+++ PROVIDED TEXT +++

Performance boost: CUB-backed `_SimpleReductionKernel` by leofang · Pull Request #3244 · cupy/cupy

leofang · 2020-03-31T21:11:51Z

~~Blocked by #2584.~~ ~~Blocked by #3253.~~ ~~Blocked by #3262.~~

~~## Important note~~
~~DO NOT REVIEW the code yet!~~

To core devs: I need a quick turnaround feedback first before investing time in polishing this PR. Please read the PR description below. The current implementation is admittedly not perfect, and there're a number of things to be addressed/fixed (see TODO) in order to make code review more comfortable.

Motivation

With the cupy.cuda.cub module we were able to speed up a few commonly encountered reduction operations (sum, min, max, etc), but it would be nice to speed up all of the reduction operations currently existing in (or to be added to) CuPy (see the list here).

However, it is very tedious to add the desired support; we've seen how error-prone it was, and how many additional patches are needed to make it work. Even if we can do these for all reduction functions one by one, the maintenance is going to be difficult. Therefore, it is preferable, if possible, to build on top of the existing infrastructure for code generation in runtime.

+++ DATA +++

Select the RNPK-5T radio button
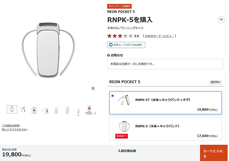The height and width of the screenshot is (161, 229). click(112, 96)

+++

§ **TASK BRIEF**:
Continue the CuPy pull request description on the CUB-backed reduction kernel, picking up after its last paragraph.

§ **TASK ANSWER**:
What is being done

This PR achieves the goal by providing an alternative reduction kernel implementation based on cub::BlockReduce. All reduction functions returned by create_reduction_func, which is in turn based on _SimpleReductionKernel, will be benefited if the reduced axes are contiguous (can be in either C or F order). The net effect is as if cub::DeviceReduce or cub::DeviceSegmentedReduce were used, depending on whether it's a full or partial reduction.

What is not included

Generalization to arbitrary ReductionKernel: I think it'll have to wait until this PR is merged, as I don't understand a few things there. I will likely need to discuss with the core devs offline.
Support NVRTC: currently this PR requires using nvcc (see below) due to NVlabs/cub#131, but I think as suggested there this issue can be circumvented by using jitify.
Reduction over non-contiguous arrays: I don't think it's possible with CUB...

Implementation detail & limitations

~~Will add this later.~~ See #3244 (comment).

Performance benchmarks

Using this script in which all reduction functions in CuPy (searched via grep create_reduction_func) are tested and benchmarked, I see that in most cases, especially a full reduction, a significant boost is achieved.

For CUDA 9.2 + P100, this is what I got.
For CUDA 10.0 + GTX 2080 Ti, this is what I got.
(UPDATE): #3244 (comment)

TODO

Merge with the current master: The conflict is due to Merge elementwise implementations #2920, which I need more time to understand, so I won't proceed further unless I get a green light from the core devs.
Merge cupy/core/_cub_simple_reduction.py back to cupy/core/_reduction.pyx. (I added the kernel in a .py file for faster dev & test cycles.)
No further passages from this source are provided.